• _YOUR OBJECTIVE_: An exact copy of every record below is needed, with the pictures left out.

Data entries
--------------------------------------------------
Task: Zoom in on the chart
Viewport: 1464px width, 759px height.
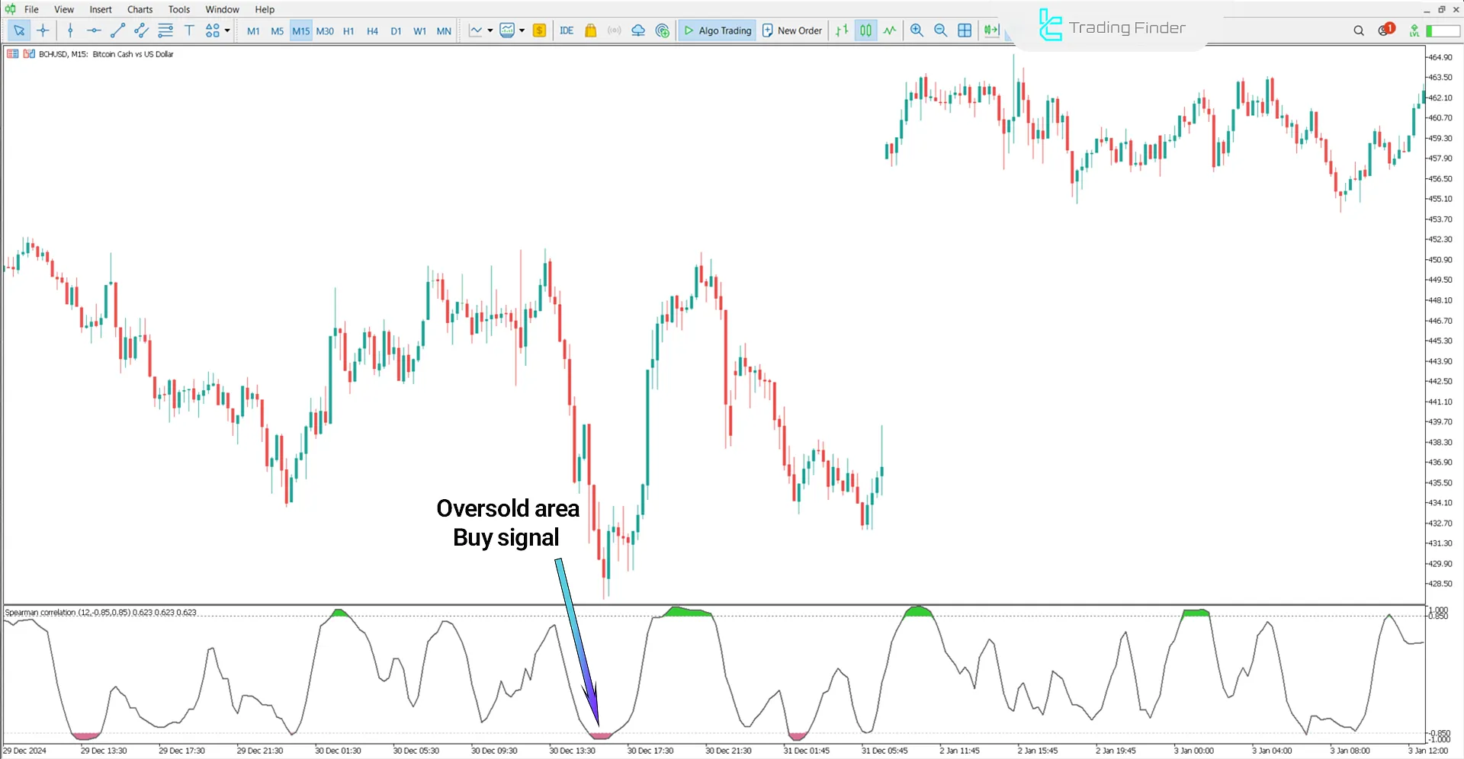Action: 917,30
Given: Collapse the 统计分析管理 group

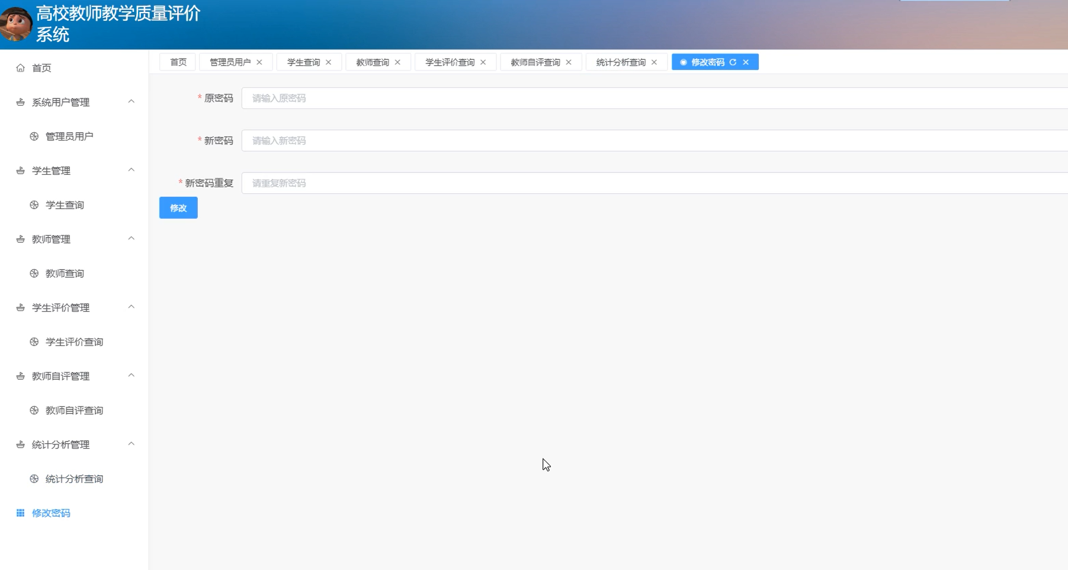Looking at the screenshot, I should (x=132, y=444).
--------------------------------------------------
• _TASK RESULT_:
Task: Zoom in on the chart
Viewport: 1464px width, 759px height.
Action: 917,30
Given: Collapse the 统计分析管理 group

Looking at the screenshot, I should (x=132, y=444).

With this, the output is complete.